Estado Islâmico reivindica ataque de machete contra delegacia na Bélgica
SÃO PAULO, SP (FOLHAPRESS) - O grupo radical Estado Islâmico reivindicou neste domingo (7) o ataque de um homem armado com uma machete contra uma delegacia na Bélgica. Duas policiais ficaram feridas na ação, ocorrida neste sábado (6) em Charleroi, no sul do país.
O suspeito, identificado pelas autoridades belgas como um argeliano de 33 anos, foi morto a tiros por um terceiro policial que estava no local.

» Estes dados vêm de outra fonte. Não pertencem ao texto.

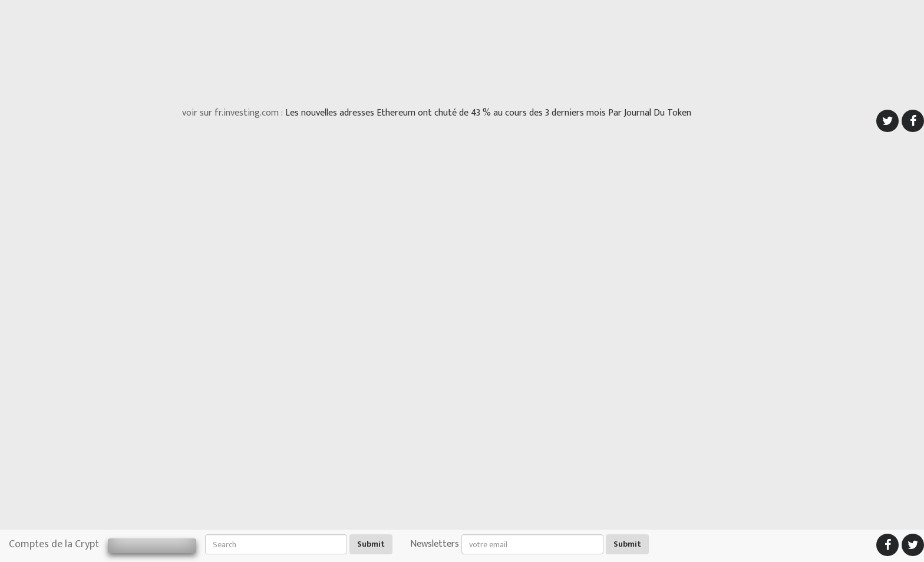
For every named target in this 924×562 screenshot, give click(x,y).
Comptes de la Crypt (54, 544)
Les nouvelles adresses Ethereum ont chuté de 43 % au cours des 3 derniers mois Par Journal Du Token (488, 113)
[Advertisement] (462, 50)
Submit (371, 544)
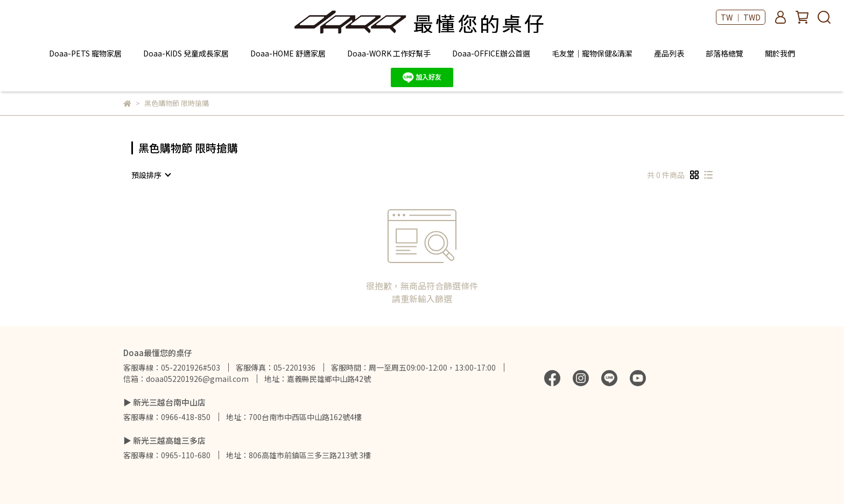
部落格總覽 (725, 53)
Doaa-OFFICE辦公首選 (491, 53)
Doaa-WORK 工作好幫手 (389, 53)
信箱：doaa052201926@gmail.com (186, 379)
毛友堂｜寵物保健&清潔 (592, 53)
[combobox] (151, 175)
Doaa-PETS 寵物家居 (85, 53)
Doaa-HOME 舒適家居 (288, 53)
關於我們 (780, 53)
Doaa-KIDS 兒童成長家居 (186, 53)
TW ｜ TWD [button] (741, 17)
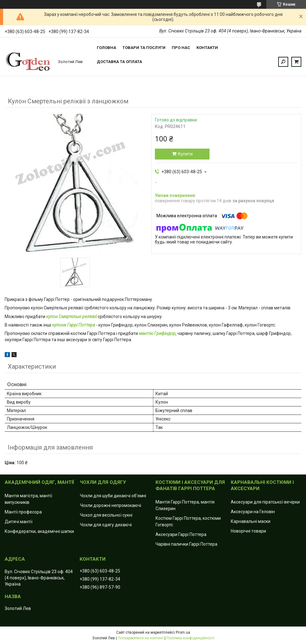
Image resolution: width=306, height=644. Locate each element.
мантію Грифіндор (157, 333)
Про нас (181, 47)
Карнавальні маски (250, 521)
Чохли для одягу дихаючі (106, 525)
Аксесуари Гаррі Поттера (181, 534)
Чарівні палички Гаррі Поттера (186, 544)
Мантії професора (23, 512)
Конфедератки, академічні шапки (39, 531)
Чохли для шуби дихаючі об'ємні (113, 496)
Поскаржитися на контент (141, 638)
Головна (106, 47)
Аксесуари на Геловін (253, 512)
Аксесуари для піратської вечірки (265, 502)
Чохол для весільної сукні (106, 515)
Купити (185, 154)
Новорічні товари (248, 531)
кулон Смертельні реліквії (72, 317)
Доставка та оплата (119, 61)
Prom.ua (183, 632)
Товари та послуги (144, 47)
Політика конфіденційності (190, 638)
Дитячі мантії (18, 522)
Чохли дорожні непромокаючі (111, 505)
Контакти (207, 47)
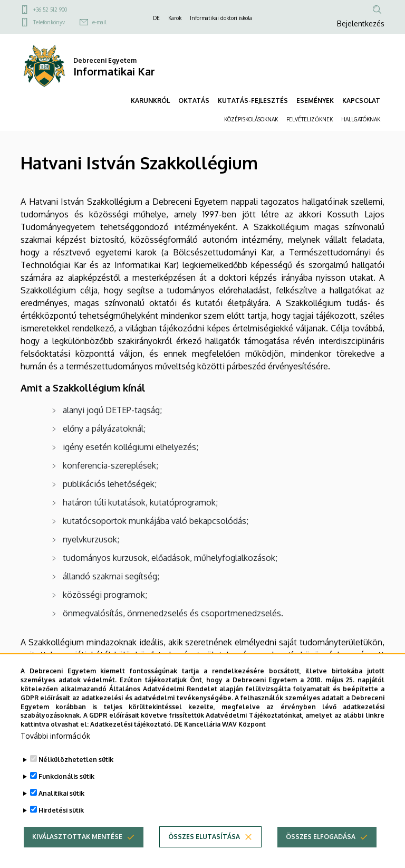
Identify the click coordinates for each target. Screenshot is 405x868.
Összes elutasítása (204, 836)
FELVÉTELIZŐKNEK (310, 119)
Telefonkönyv (49, 22)
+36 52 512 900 (50, 9)
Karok (175, 18)
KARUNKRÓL (150, 100)
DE (156, 18)
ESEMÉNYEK (315, 100)
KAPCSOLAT (361, 100)
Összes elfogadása (321, 836)
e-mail (99, 22)
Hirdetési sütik (61, 810)
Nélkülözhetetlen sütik (76, 759)
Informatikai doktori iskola (221, 18)
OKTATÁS (194, 100)
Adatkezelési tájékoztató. (131, 724)
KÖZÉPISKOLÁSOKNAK (251, 119)
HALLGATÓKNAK (361, 119)
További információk (55, 736)
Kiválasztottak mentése (77, 836)
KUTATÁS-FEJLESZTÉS (253, 100)
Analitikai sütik (61, 793)
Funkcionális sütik (66, 776)
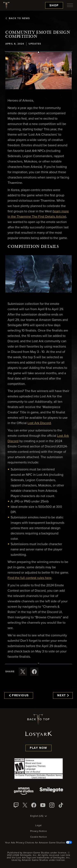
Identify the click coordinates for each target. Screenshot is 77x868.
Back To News (18, 18)
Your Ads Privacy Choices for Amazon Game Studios (38, 843)
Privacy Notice (38, 831)
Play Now (38, 748)
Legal (38, 826)
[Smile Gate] (51, 791)
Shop (54, 5)
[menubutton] (70, 5)
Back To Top (38, 719)
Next (63, 695)
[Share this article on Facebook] (34, 672)
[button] (38, 71)
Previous (19, 695)
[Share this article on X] (23, 672)
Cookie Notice (38, 837)
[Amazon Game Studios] (24, 791)
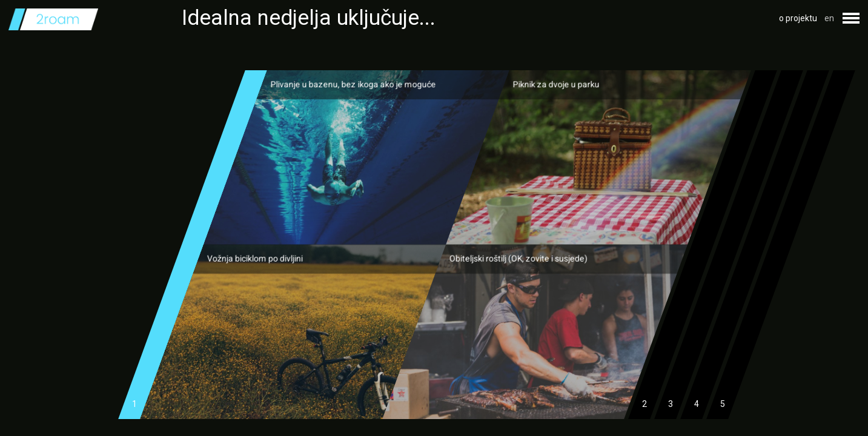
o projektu (798, 18)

A agência de notícias associada ao grupo terrorista, a Amaq, disse que o homem era um "soldado" do EI e o atentado foi uma resposta ao pedido para que atacassem os países da coalizão ocidental que combate o grupo no Iraque e na Síria.
Mesmo antes da reivindicação, as autoridades belgas tratavam o ataque como uma "tentativa terrorista de assassinato", motivado pelo fato do homem ter gritado 'Allahu akbar', Deus é maior, em árabe, durante a ação.
A promotoria belga disse que o argelino, identificado pelas iniciais KB, morava na Bélgica desde 2012 e tinha histórico de crimes, mas nada ligada ao terrorismo.
"Há indicações de que o ataque possa ter sido inspirado por motivo terrorista", disse a procuradoria em comunicado, sem dar mais detalhes.
As autoridades belgas fizeram buscas em dias casas de Charleroi após o ataque, mas não deram detalhes.
O primeiro-ministro, Charles Michel, disse que a segurança de todas as delegacias foi reforçada após o ataque em Charleroi.
Desde o atentado terrorista em Bruxelas, em março deste ano, o alerta antiterrorista na Bélgica está no nível três (ameaça "possível e verossímil") de um total de quatro (ameaça "séria e iminente").